Give back exactly the lines from the one containing "Viewport: 855px width, 583px height." through the end of the records, including both, and no others.

Start of Working data

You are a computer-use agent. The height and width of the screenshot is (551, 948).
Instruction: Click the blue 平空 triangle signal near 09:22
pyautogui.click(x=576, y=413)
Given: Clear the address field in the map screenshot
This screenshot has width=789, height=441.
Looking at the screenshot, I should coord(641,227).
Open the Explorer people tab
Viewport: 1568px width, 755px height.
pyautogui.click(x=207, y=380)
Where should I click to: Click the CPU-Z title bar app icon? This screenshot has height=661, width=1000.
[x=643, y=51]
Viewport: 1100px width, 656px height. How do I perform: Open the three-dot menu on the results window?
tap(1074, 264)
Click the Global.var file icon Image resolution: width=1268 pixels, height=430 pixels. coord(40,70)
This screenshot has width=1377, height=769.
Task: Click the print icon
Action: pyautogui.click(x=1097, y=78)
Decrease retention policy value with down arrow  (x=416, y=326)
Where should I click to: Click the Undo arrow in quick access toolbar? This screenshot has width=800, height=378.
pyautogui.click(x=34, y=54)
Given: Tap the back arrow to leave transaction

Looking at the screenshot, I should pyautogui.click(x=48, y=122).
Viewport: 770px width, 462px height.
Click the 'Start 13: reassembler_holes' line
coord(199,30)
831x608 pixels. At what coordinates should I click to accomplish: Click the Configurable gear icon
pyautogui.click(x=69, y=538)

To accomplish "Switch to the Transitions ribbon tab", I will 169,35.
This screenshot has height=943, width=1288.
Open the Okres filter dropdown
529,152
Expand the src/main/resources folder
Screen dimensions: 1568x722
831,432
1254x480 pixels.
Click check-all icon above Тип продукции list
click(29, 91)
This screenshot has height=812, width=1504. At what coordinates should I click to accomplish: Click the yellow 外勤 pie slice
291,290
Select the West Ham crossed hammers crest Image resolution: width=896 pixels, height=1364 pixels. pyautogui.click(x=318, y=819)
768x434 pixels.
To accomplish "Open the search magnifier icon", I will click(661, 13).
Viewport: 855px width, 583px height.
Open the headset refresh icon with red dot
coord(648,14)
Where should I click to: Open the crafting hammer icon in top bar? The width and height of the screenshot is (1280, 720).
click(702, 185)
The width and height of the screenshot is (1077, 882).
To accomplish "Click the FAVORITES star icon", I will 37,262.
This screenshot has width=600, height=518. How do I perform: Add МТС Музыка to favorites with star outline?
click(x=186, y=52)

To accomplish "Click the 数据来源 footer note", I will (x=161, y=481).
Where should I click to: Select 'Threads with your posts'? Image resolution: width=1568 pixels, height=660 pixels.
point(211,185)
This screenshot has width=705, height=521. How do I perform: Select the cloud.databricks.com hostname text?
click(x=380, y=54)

End of Working data

Your solution:
Viewport: 855px width, 583px height.
Open the headset refresh icon with red dot
coord(648,14)
Where should I click to: Open the crafting hammer icon in top bar? The width and height of the screenshot is (1280, 720).
click(702, 185)
The width and height of the screenshot is (1077, 882).
To accomplish "Click the FAVORITES star icon", I will 37,262.
This screenshot has width=600, height=518. How do I perform: Add МТС Музыка to favorites with star outline?
click(x=186, y=52)

To accomplish "Click the 数据来源 footer note", I will (x=161, y=481).
Where should I click to: Select 'Threads with your posts'? Image resolution: width=1568 pixels, height=660 pixels.
point(211,185)
This screenshot has width=705, height=521. How do I perform: Select the cloud.databricks.com hostname text?
click(x=380, y=54)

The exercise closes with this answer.